Beginning with the line that holds "You are a computer-use" and finishing with the line that holds "Click the CertiPUR-US certification value", repeat the listing exactly, leaving every picture out.

» **Materials provided**:

= = = = = = =

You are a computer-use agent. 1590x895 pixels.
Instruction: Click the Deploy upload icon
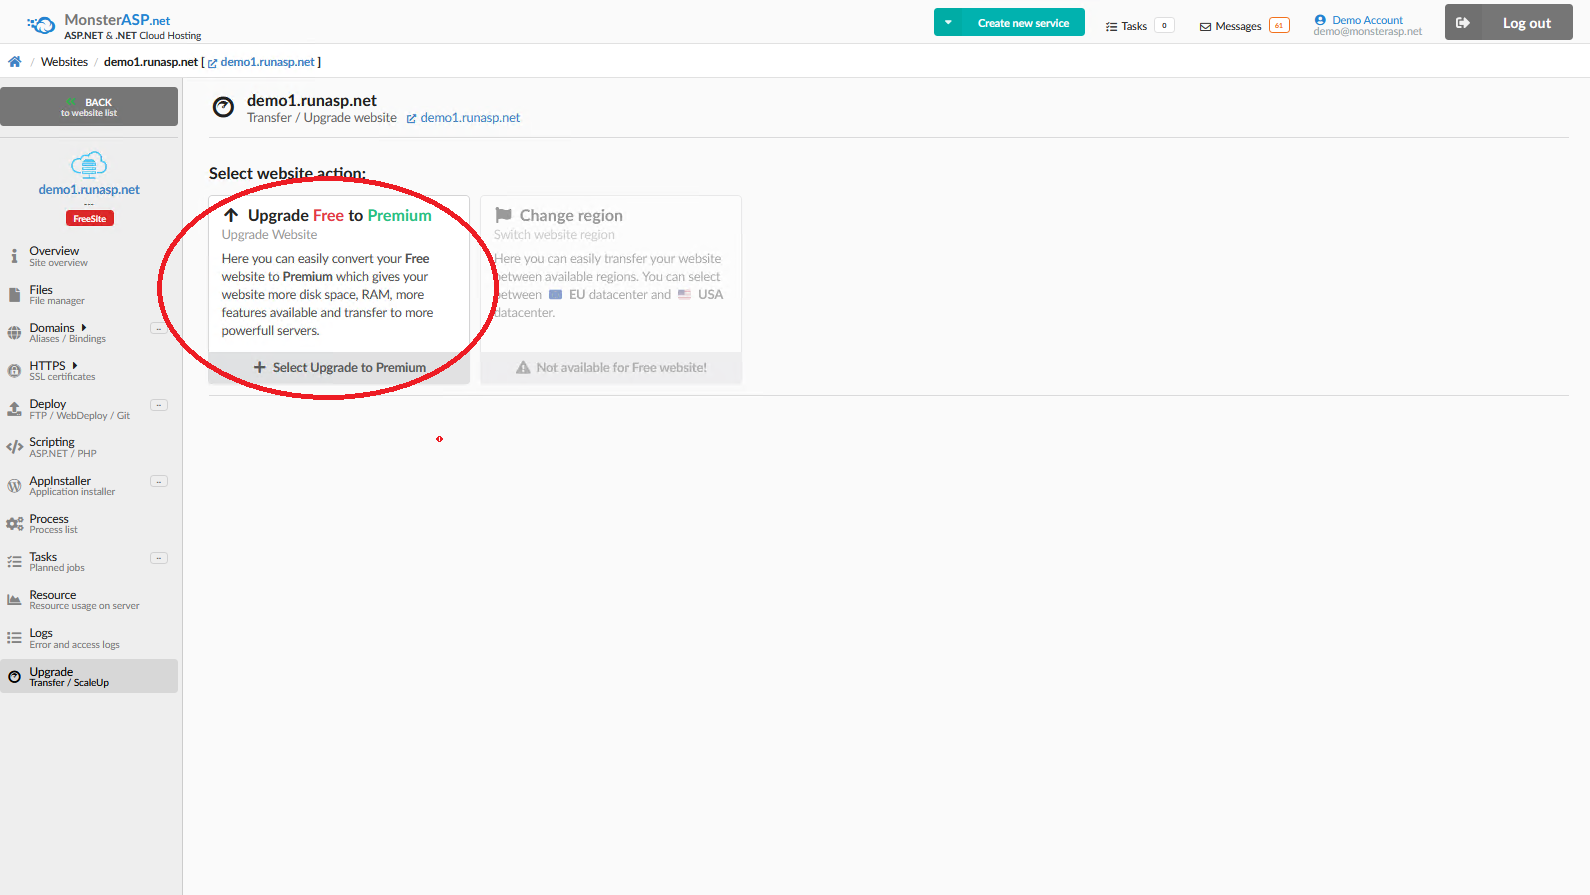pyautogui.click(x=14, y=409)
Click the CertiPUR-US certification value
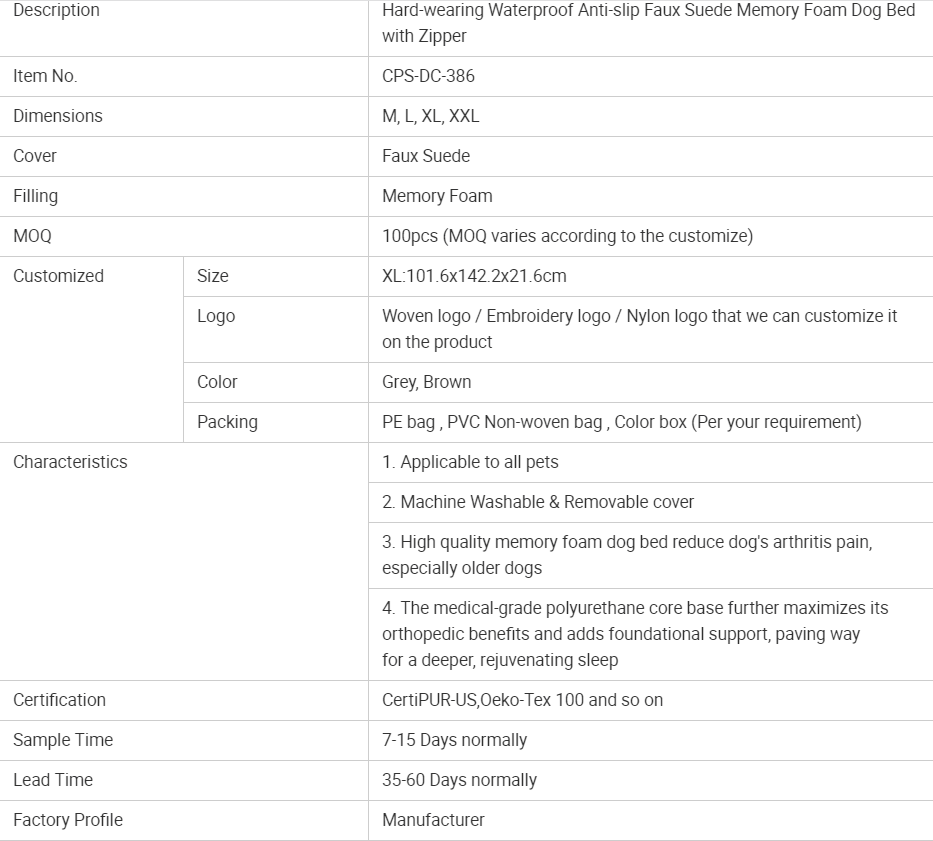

= = = = = = =

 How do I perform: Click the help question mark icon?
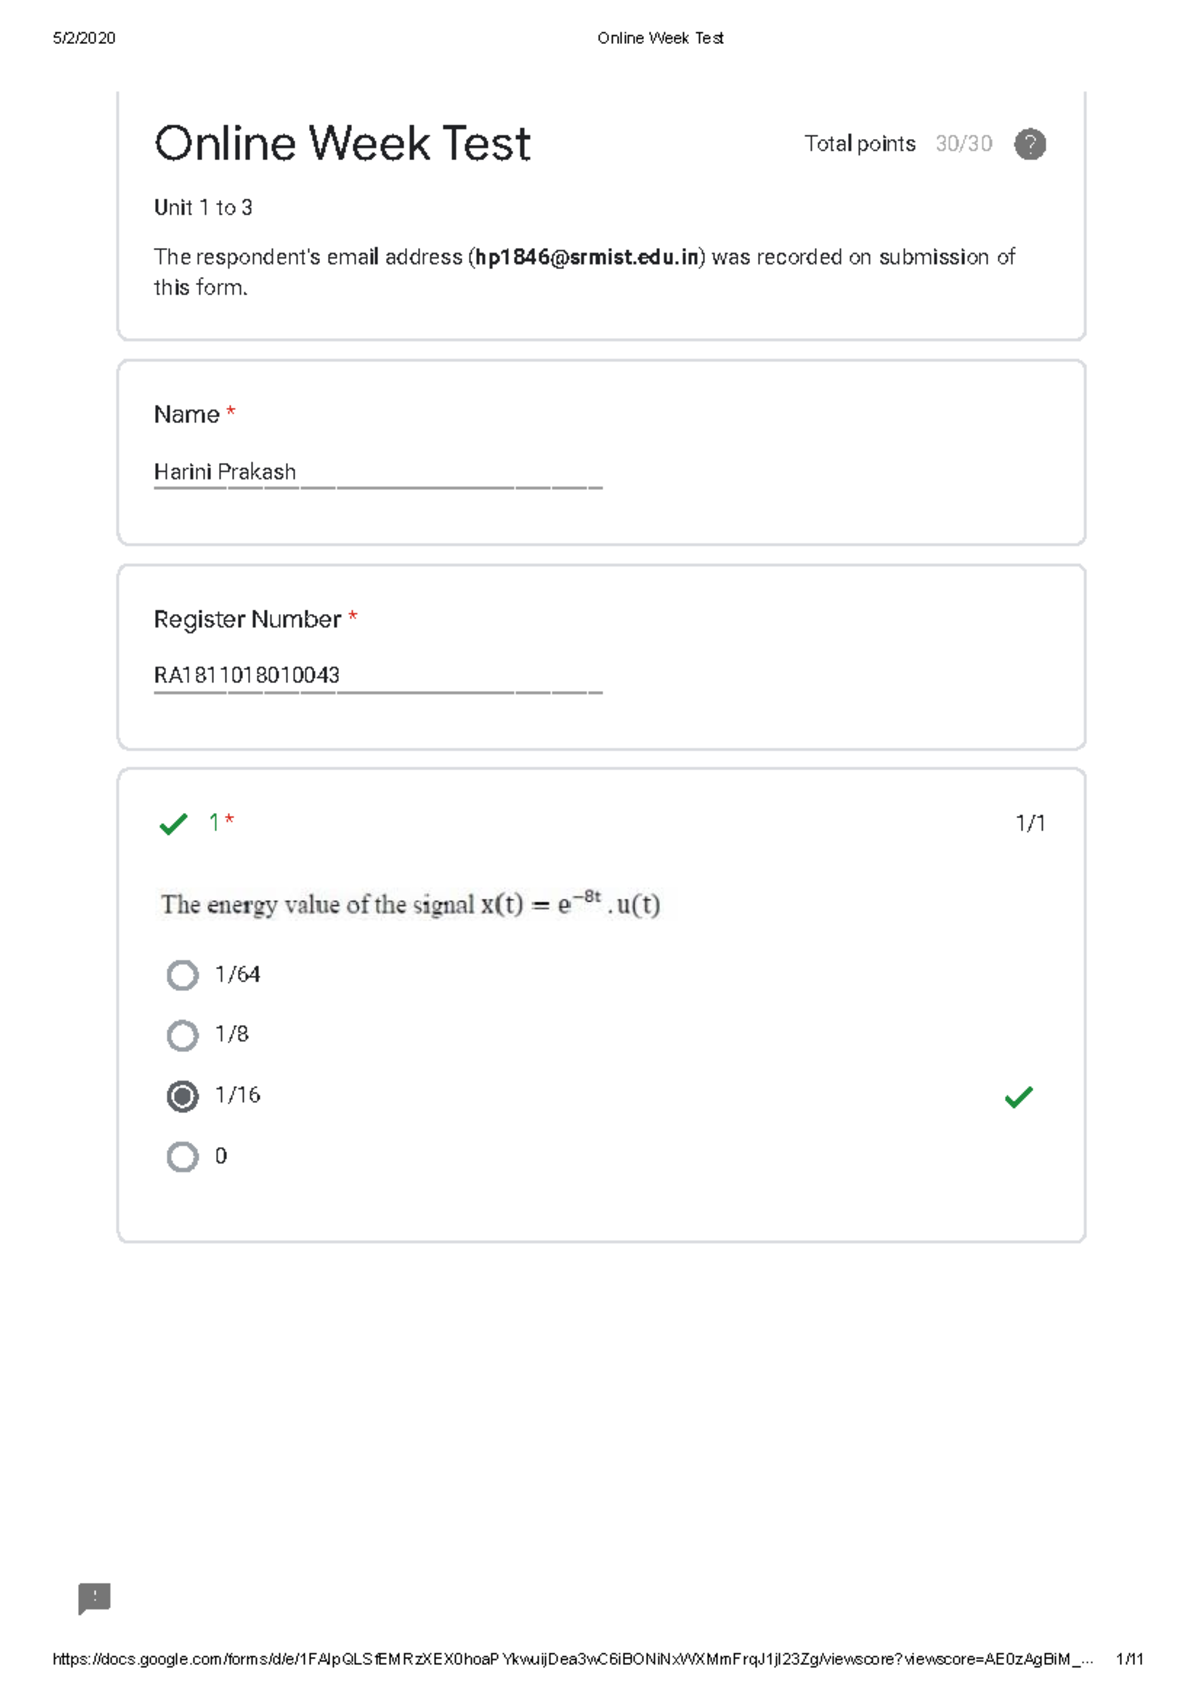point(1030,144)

= = = = = = =

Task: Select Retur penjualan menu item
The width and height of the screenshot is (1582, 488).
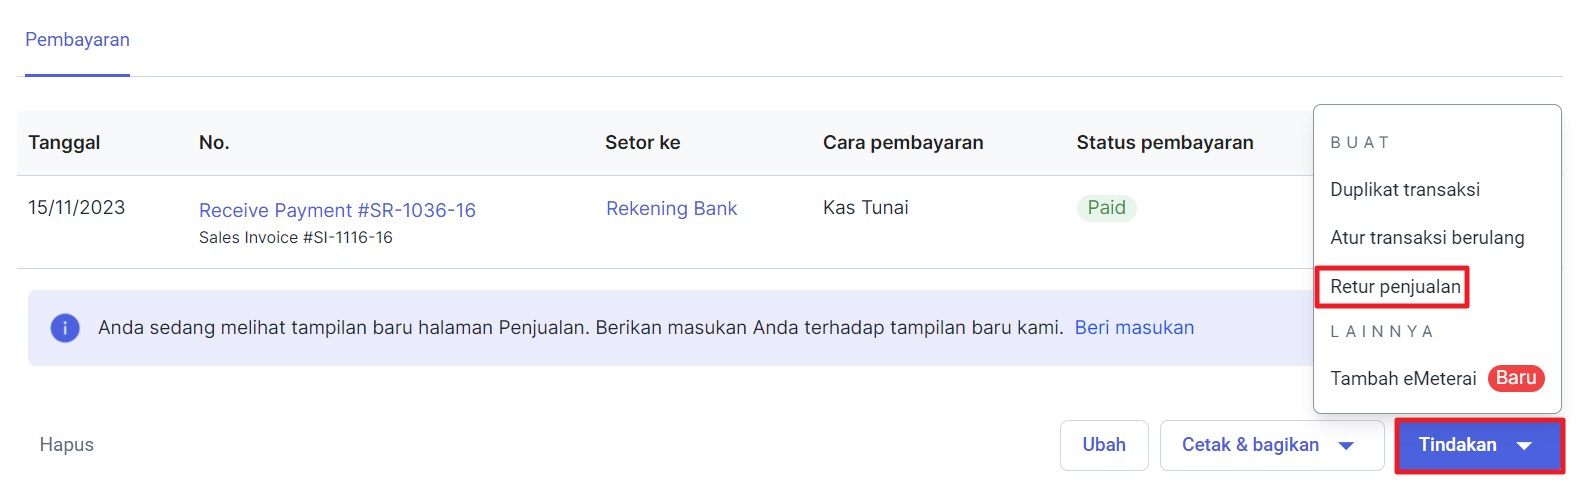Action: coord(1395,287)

= = = = = = =

» **The completed task**:
You are a computer-use agent. 1590x895 pixels.
Instruction: Click the Deploy upload icon
pyautogui.click(x=14, y=409)
Click the CertiPUR-US certification value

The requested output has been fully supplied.